- _Goal of the exercise_: How many lines in the records below contain the string "home"? Answer with the number alone.

--- START ---

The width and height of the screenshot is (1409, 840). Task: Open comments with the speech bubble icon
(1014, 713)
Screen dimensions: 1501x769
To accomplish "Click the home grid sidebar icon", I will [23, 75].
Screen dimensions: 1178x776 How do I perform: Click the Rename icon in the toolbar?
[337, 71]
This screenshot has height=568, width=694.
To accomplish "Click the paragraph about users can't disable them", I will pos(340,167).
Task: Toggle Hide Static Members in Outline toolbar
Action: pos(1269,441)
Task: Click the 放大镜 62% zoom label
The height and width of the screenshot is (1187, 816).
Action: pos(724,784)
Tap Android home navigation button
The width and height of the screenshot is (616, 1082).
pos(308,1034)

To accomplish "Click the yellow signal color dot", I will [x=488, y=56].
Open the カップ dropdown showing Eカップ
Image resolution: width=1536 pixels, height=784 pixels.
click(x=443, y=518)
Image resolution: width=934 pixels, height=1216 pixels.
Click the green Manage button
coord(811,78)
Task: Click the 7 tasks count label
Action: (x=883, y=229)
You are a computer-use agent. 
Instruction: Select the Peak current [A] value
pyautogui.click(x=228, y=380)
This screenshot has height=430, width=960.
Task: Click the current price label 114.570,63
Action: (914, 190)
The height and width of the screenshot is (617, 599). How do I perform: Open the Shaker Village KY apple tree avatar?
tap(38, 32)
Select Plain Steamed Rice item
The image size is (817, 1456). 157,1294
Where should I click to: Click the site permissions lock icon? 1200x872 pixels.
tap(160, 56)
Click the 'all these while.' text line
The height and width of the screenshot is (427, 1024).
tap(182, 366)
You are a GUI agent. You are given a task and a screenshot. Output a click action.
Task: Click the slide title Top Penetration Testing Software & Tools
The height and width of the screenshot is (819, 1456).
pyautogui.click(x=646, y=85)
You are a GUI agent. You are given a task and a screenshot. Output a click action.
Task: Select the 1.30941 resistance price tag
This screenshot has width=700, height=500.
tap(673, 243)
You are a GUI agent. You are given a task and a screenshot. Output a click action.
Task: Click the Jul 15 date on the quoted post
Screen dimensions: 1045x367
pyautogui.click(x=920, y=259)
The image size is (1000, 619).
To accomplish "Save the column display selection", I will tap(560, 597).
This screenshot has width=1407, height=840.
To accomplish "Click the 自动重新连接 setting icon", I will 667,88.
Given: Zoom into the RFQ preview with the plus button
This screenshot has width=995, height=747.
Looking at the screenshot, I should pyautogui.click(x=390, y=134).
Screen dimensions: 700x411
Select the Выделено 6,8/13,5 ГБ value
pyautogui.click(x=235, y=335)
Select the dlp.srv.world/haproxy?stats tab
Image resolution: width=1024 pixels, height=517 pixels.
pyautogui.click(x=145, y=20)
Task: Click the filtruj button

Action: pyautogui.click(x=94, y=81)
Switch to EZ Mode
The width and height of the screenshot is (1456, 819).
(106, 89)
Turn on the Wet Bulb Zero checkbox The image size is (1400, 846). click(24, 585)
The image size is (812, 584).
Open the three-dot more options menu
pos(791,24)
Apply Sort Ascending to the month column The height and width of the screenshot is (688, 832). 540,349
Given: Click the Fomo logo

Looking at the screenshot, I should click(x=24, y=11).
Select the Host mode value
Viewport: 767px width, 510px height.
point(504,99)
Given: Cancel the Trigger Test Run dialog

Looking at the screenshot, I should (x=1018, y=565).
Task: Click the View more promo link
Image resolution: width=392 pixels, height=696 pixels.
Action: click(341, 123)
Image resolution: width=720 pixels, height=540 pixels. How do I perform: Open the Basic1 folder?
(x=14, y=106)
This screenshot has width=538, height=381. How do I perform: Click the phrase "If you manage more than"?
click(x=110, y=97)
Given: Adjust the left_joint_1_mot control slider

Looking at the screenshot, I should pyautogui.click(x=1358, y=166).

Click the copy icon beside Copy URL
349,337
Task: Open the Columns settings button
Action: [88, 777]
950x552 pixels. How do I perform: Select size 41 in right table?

--- END ---

- _Completed exercise_: 2